Baptism (1)Losing the ability to repent

So how is this good news? Well, look once more at Heb 6:4-6. Nowhere does it say God will not forgive. Rather, it says the person who falls away will not repent. “It is impossible … to restore them again to repentance.”

But what if someone is saved, then turns his back on Jesus and lives in deep sin, and then returns to Jesus in repentance? Well, then — obviously enough — it was not impossible to restore this person to repentance. Therefore, he did not fall away. He was always saved. Once for all. Perfect for all time.c Because the only people who have fallen away are those who cannot repent.

Paul also speaks of people who have lost the ability to repent —

(1Ti 4:1-2 NASB)  But the Spirit explicitly says that in later times some will fall away from the faith, paying attention to deceitful spirits and doctrines of demons,  2 by means of the hypocrisy of liars seared in their own conscience as with a branding iron … .

(Eph 4:18-19 ESV)  18 They are darkened in their understanding, alienated from the life of God because of the ignorance that is in them, due to their hardness of heart.  19 They have become callous and have given themselves up to sensuality, greedy to practice every kind of impurity.

— as does Peter —

(2Pe 2:20-22 ESV)  20 For if, after they have escaped the defilements of the world through the knowledge of our Lord and Savior Jesus Christ, they are again entangled in them and overcome, the last state has become worse for them than the first.  21 For it would have been better for them never to have known the way of righteousness than after knowing it to turn back from the holy commandment delivered to them.  22 What the true proverb says has happened to them: “The dog returns to its own vomit, and the sow, after washing herself, returns to wallow in the mire.”

How on earth could Peter be right that it’s better for those who’ve fallen way to have never known Jesus? Well, if they’ve become so hard-hearted that repentance is impossible, then they are indeed far worse off than if they’d never heard the gospel.

But, I repeat, this is never about God’s refusal to forgive those who approach him with penitence and faith. It’s about the sinner being unable to repent because he’s become so hardened against the things of God.

Why did the Israelites die in the desert? Not because God no longer loved them and not because God did not want them to enjoy the Promised Land. It was because God had done everything he could do for them to bring them to a faith strong enough to let them go there, and they were still faithless and disobedient. They missed out on the Land of Milk and Honey because they chose to reject the promises of the same God who’d taken them out of Egypt.

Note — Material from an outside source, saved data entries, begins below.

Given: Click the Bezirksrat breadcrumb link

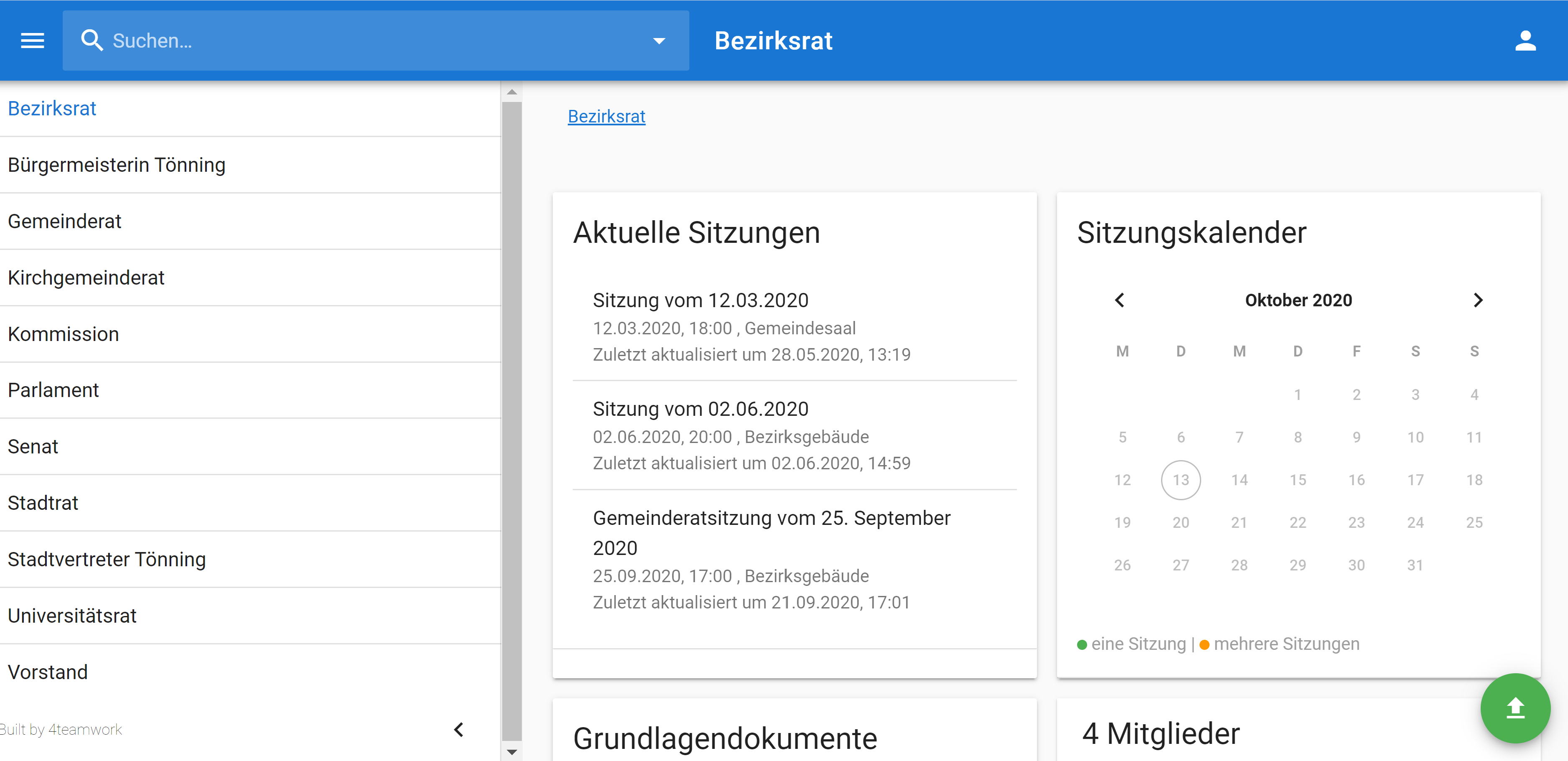Looking at the screenshot, I should pyautogui.click(x=606, y=116).
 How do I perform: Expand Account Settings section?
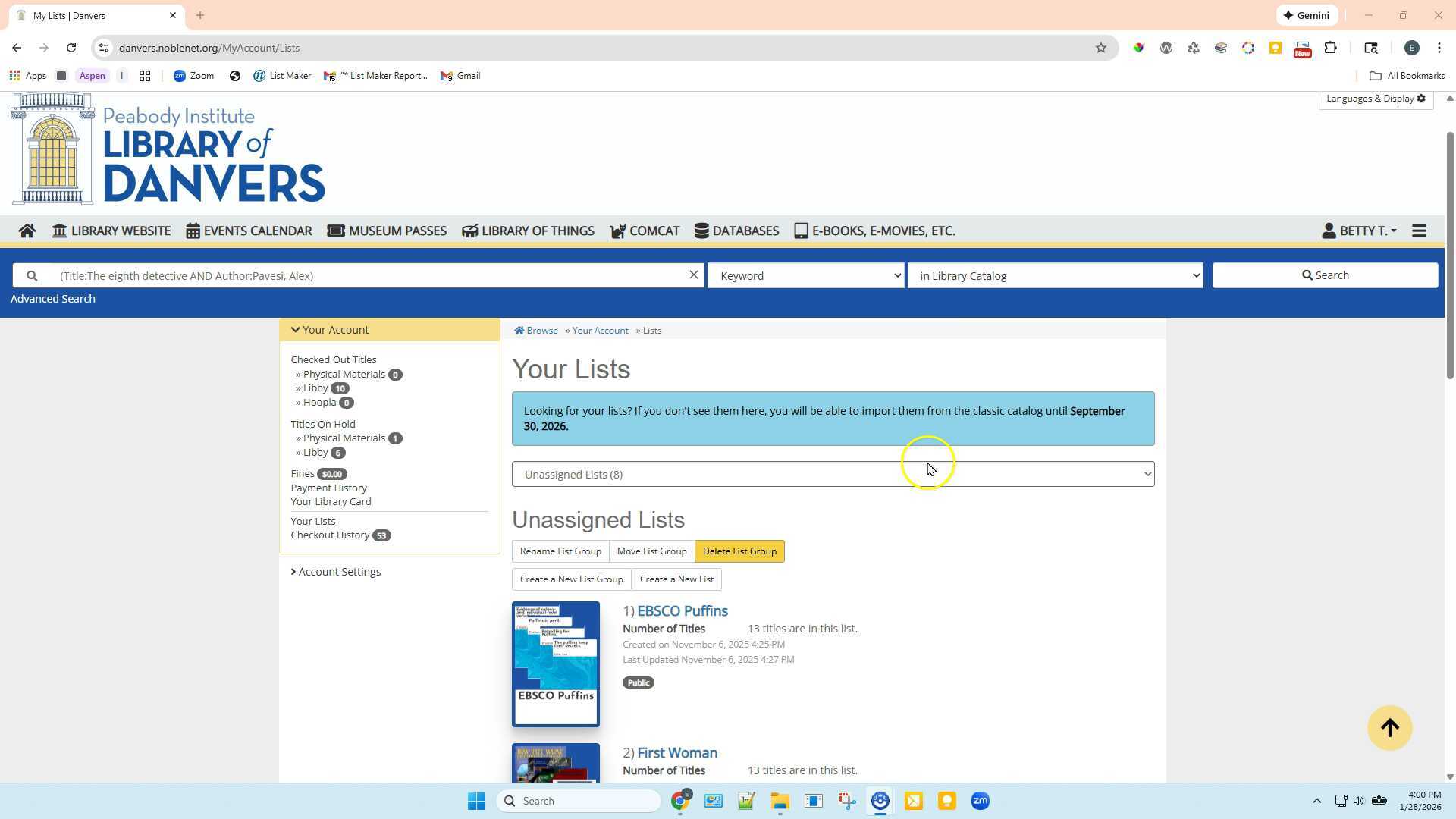point(336,572)
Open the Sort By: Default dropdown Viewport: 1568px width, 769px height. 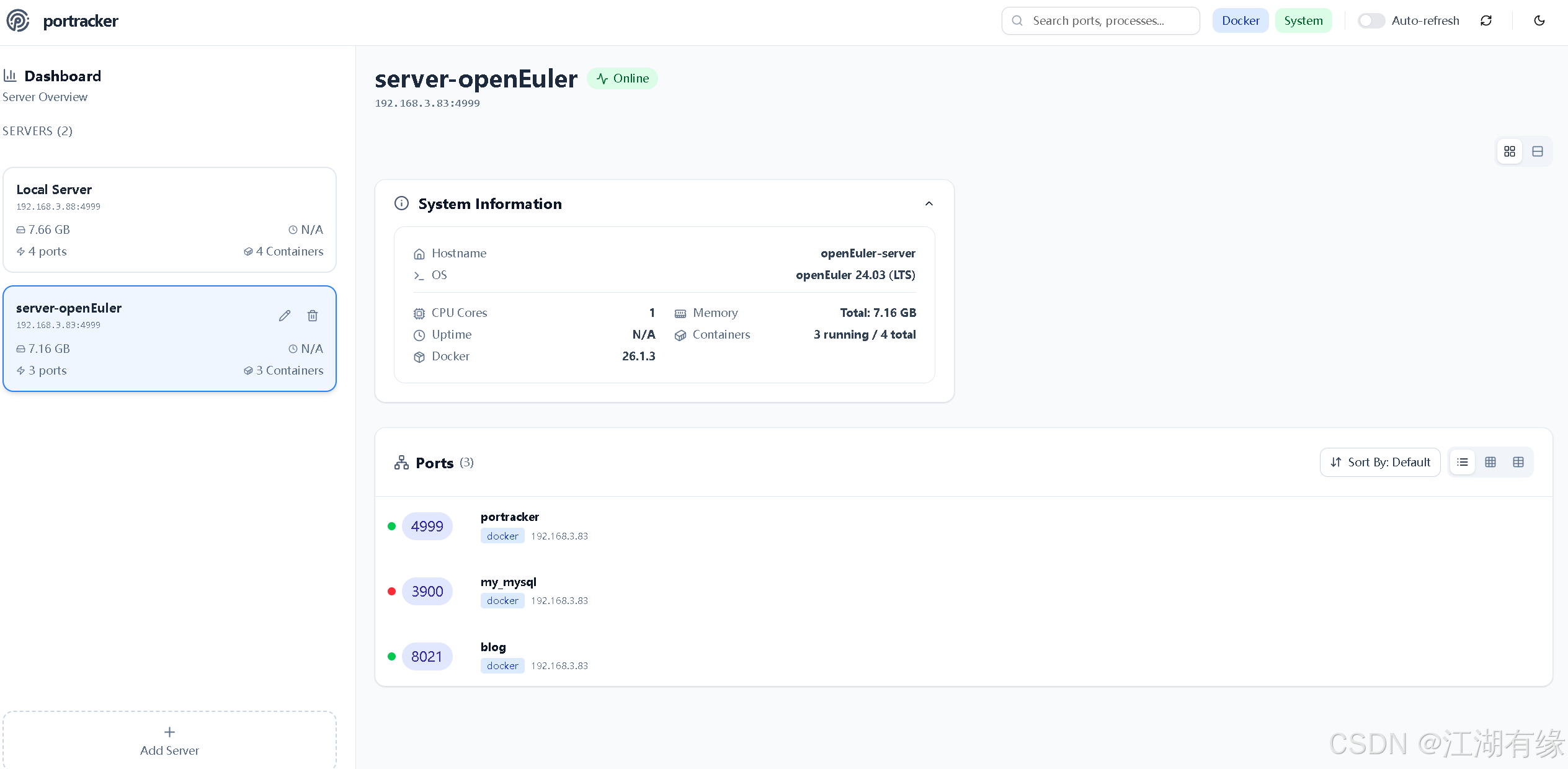1380,462
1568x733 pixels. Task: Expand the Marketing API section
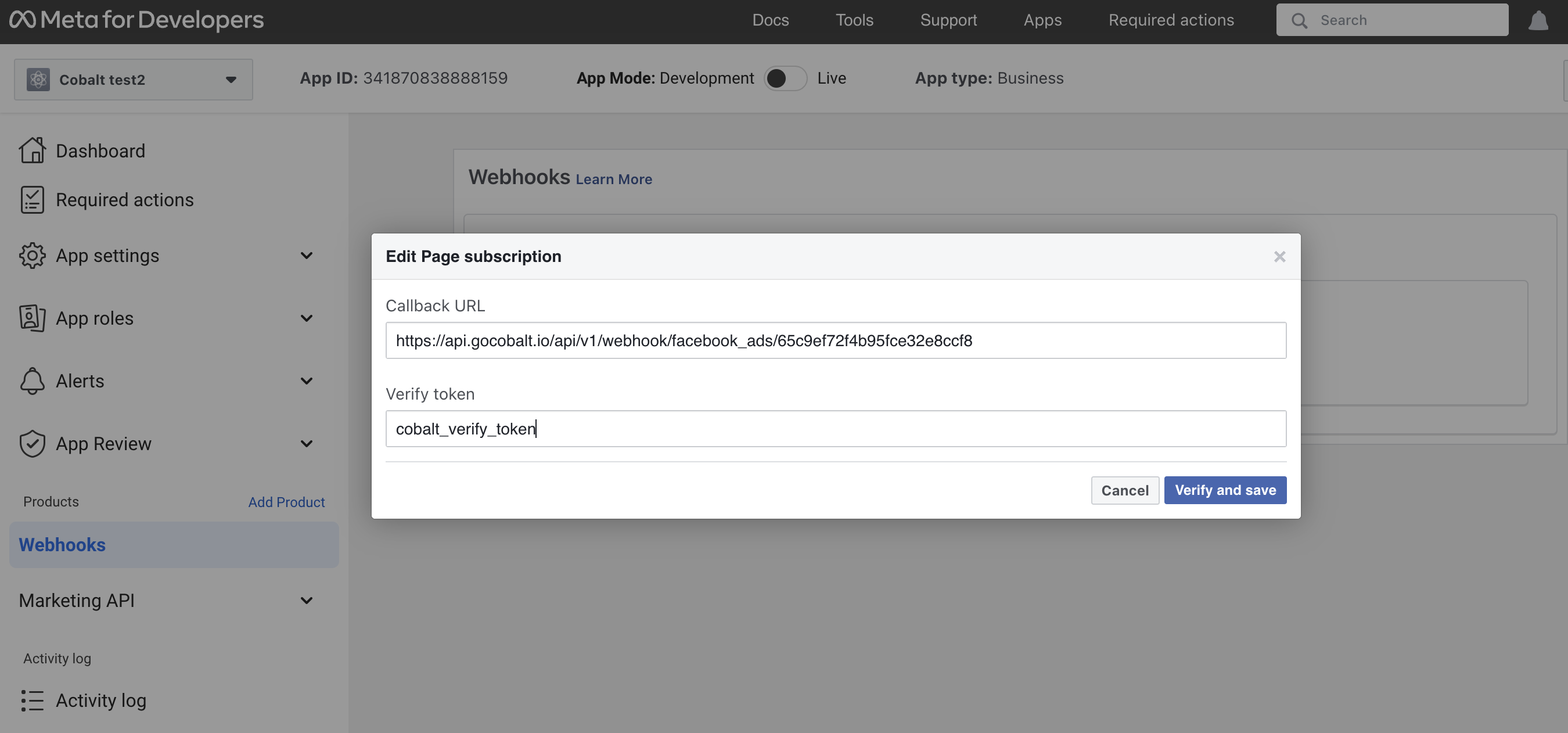[307, 600]
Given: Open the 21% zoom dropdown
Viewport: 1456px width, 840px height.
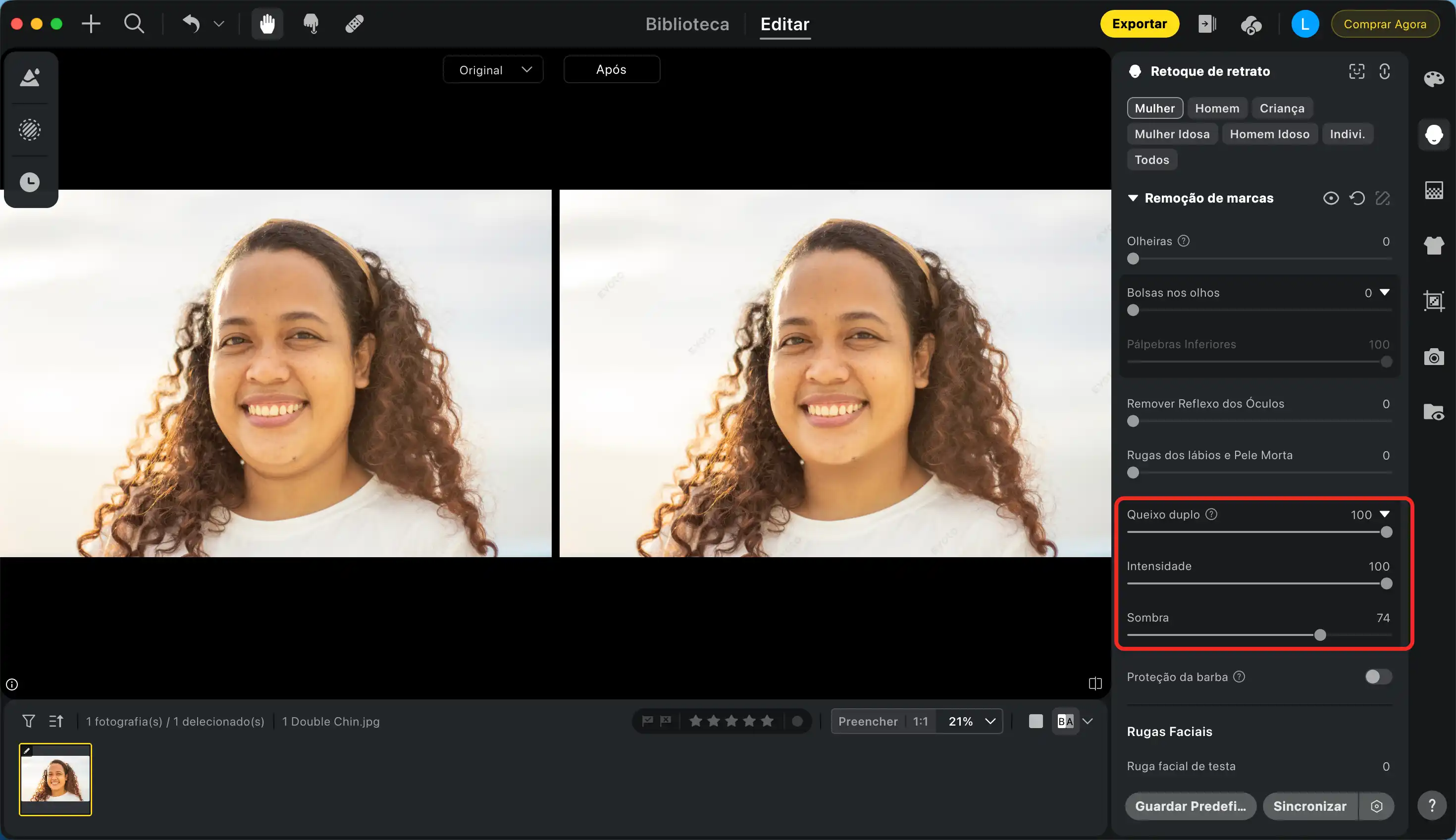Looking at the screenshot, I should tap(971, 721).
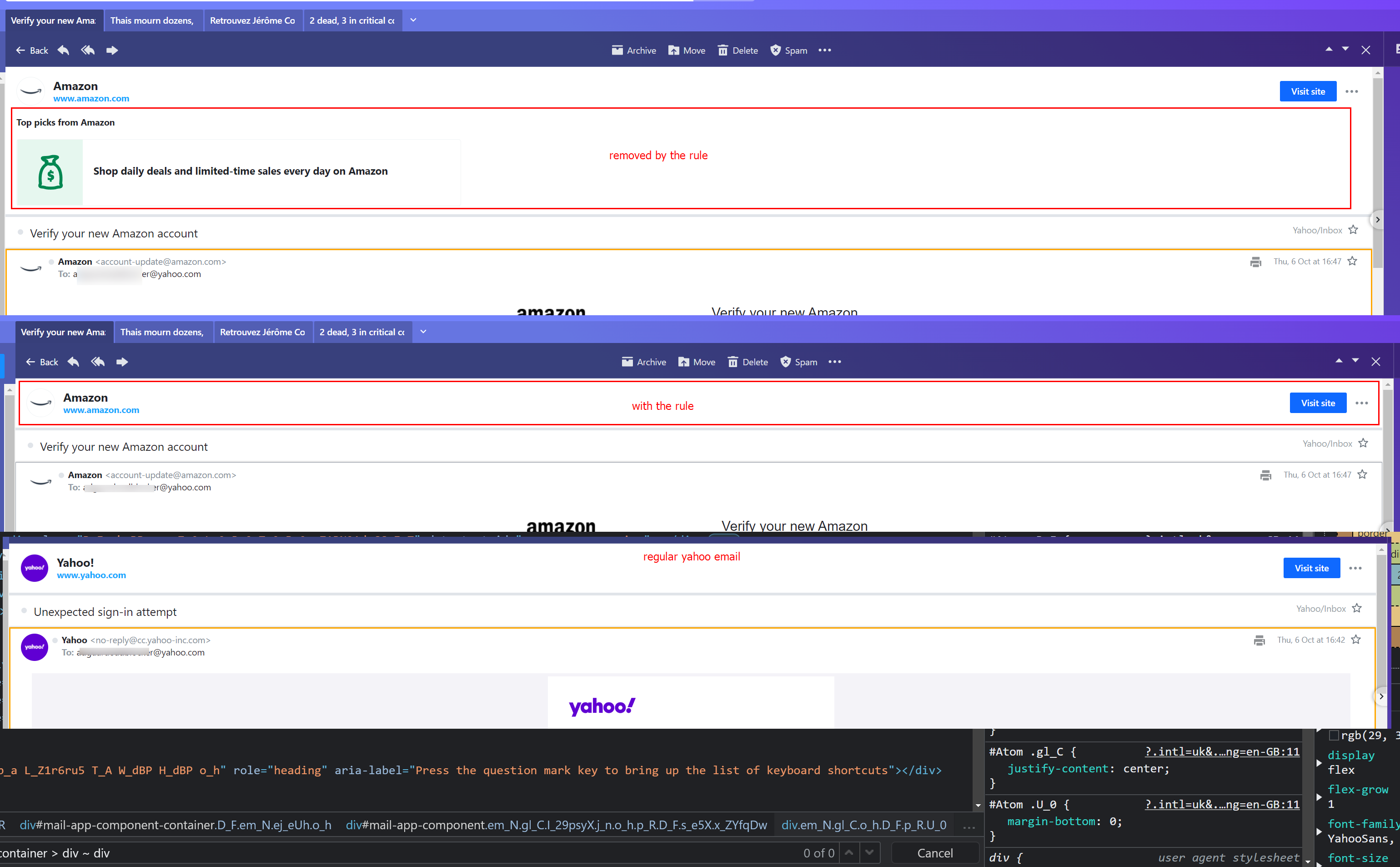Switch to 'Thais mourn dozens,' tab at top

[152, 20]
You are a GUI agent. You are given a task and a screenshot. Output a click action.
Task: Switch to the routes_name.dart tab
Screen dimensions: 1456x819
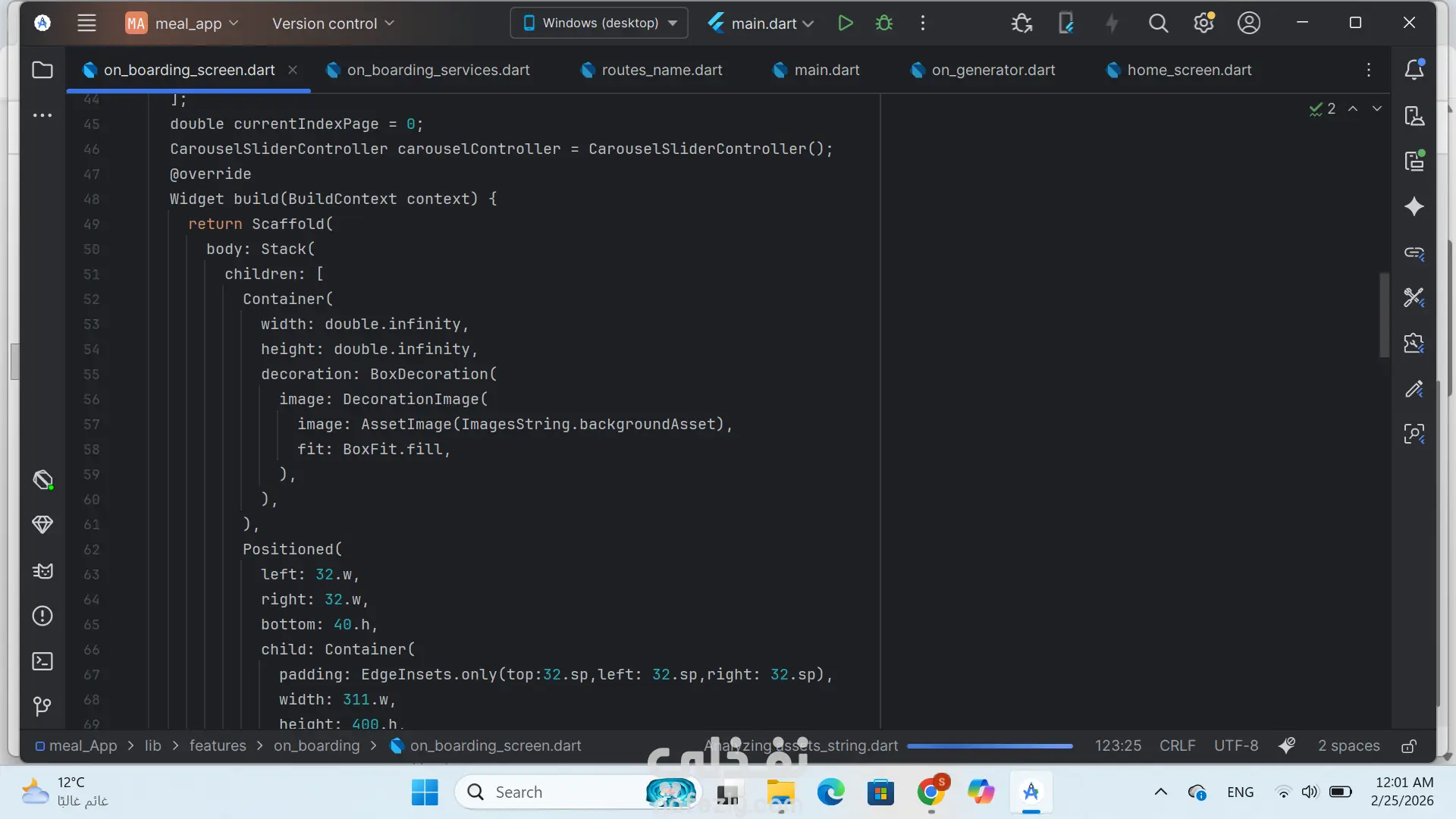661,70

Today, if a Christian falls away, it’s not because God has given up on him. God never gives up on anyone. Rather, it’s because the Christian has given up on God — and has lost the ability to change his mind.

The fire of the Spirit

Think of a campfire. It’s burning brightly and giving off incredible heat. But the night is over, and it’s time to break camp and move on. According to my Cub Scout training, it’s critically important that the campers put the fire out entirely. They should stir the ashes. They should cover the ashes in dirt. They should pour water over the embers. The great danger is that, even if the embers look to be entirely out and even feel cold to the touch, there just might be a spark of fire left in there, and that spark will be enough to burn down the entire forest.

Just so, Paul writes,

(1Th 5:19 ESV) Do not quench the Spirit.

Well, it’s a weak translation. If I quench someone’s thirst, he’ll be thirsty again. The word refers to quenching a fire. “Douse” would be better. Hence, the NIV is truer to the Greek —

(1Th 5:19 NIV) Do not put out the Spirit’s fire;

— and just like a campfire, the Spirit can be nothing but an invisible spark deep within an ember and yet still be burning. And if a Christian has the Spirit at all, no matter how grieved (Eph 4:30) and resisted (Acts 7:51), the Christian remains saved (Rom 8:9-11). He may be in desperate danger of irrevocable damnation, but he’s not there yet. The Spirit is still striving to turn him around.